→ **Problem requirements**: Could you repeat, word for word, the line with "Image resolution: width=559" and every line after it in the records below, leaving out any pictures?
++++++++++
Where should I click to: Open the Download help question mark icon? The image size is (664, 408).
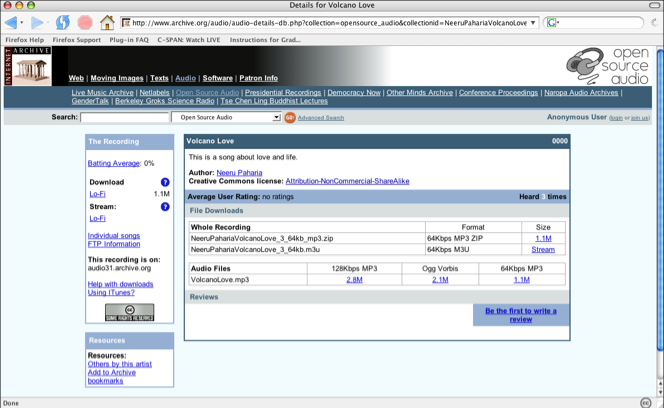pos(165,182)
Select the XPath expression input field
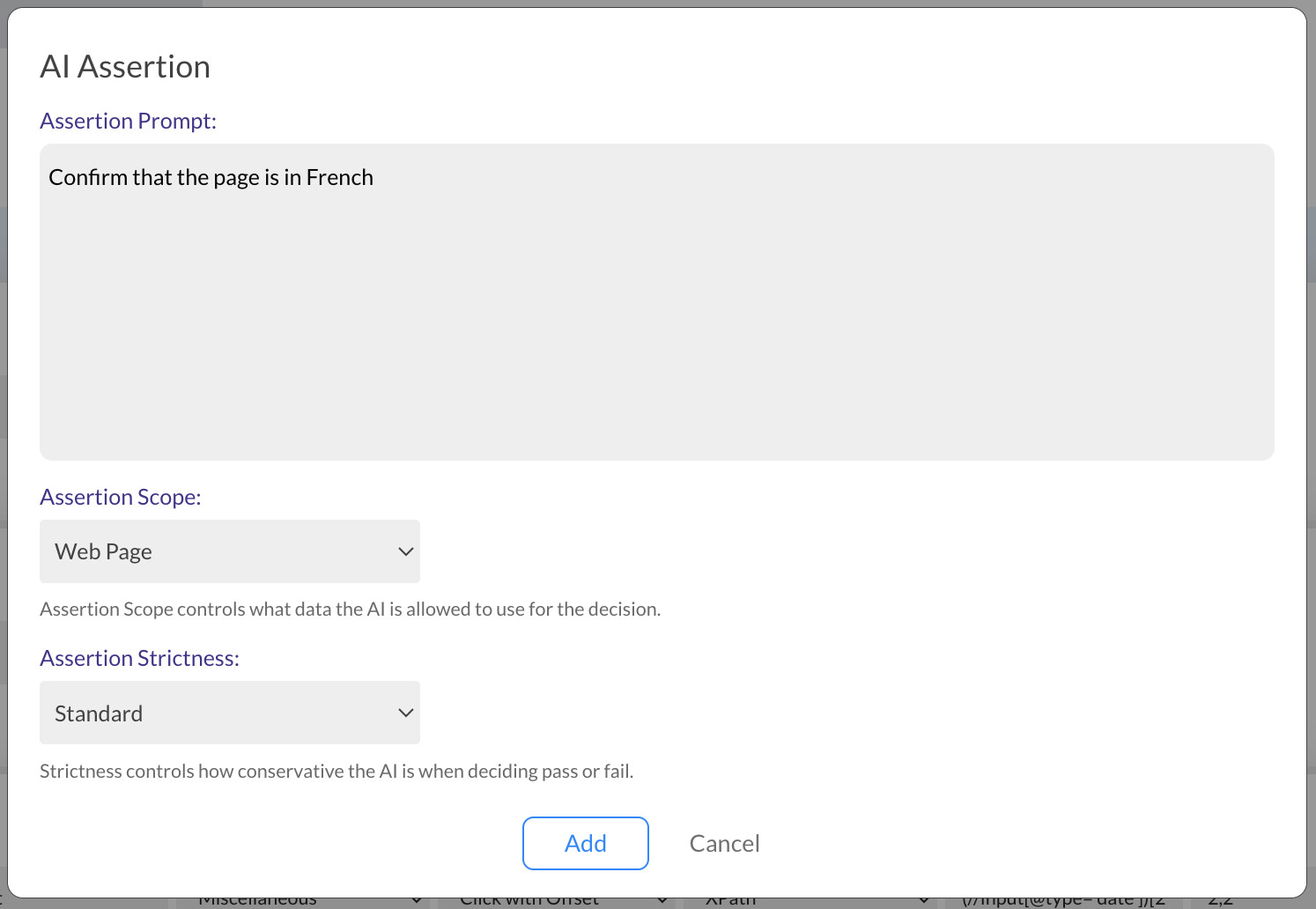The image size is (1316, 909). (1066, 900)
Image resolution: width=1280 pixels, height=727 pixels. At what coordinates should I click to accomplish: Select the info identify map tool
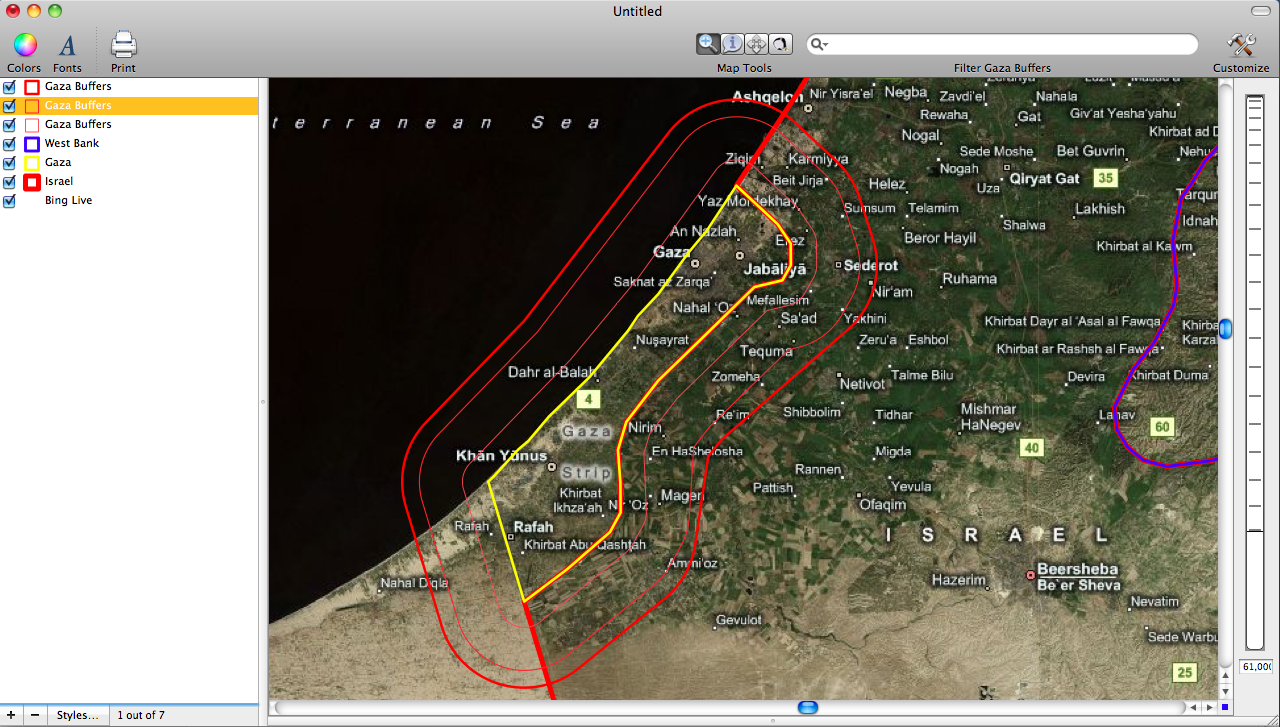click(x=732, y=44)
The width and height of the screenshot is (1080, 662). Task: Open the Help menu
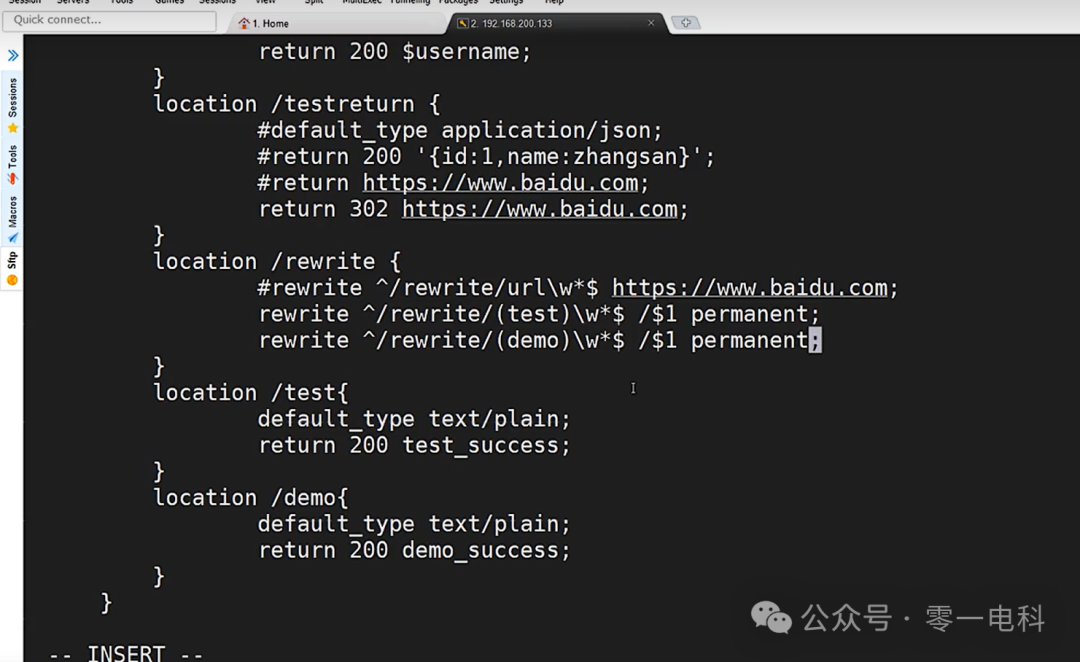click(x=553, y=3)
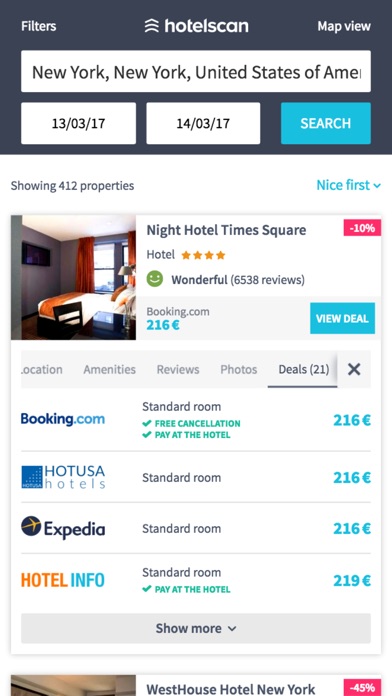Close the hotel details panel
392x696 pixels.
pos(354,369)
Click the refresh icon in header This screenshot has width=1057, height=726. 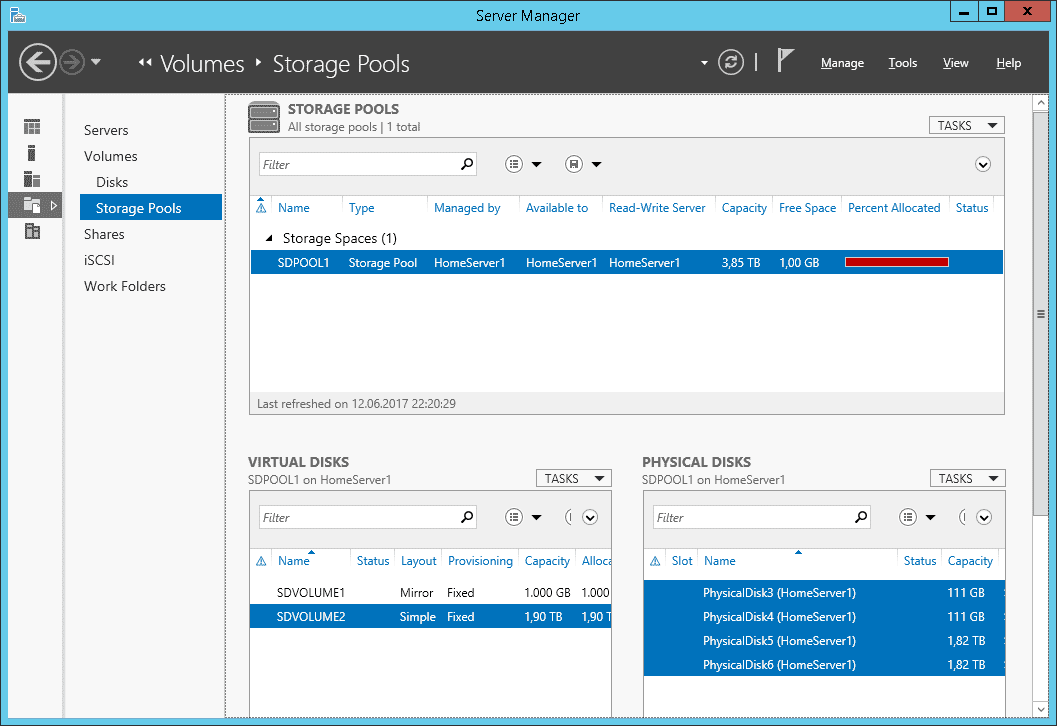click(x=732, y=63)
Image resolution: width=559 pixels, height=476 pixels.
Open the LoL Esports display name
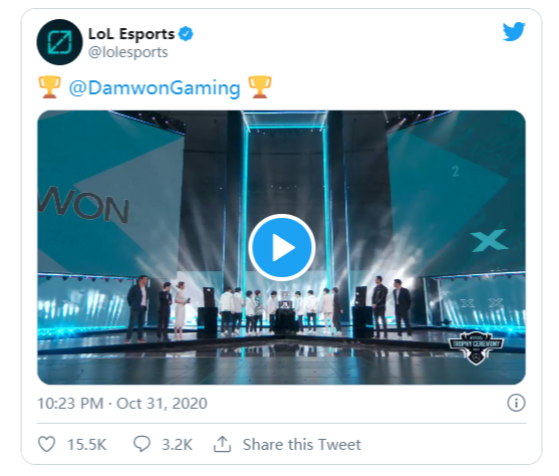pyautogui.click(x=131, y=34)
++++++++++
→ **Solution for this task**:
Image resolution: width=559 pixels, height=476 pixels.
Open the LoL Esports display name
pyautogui.click(x=131, y=34)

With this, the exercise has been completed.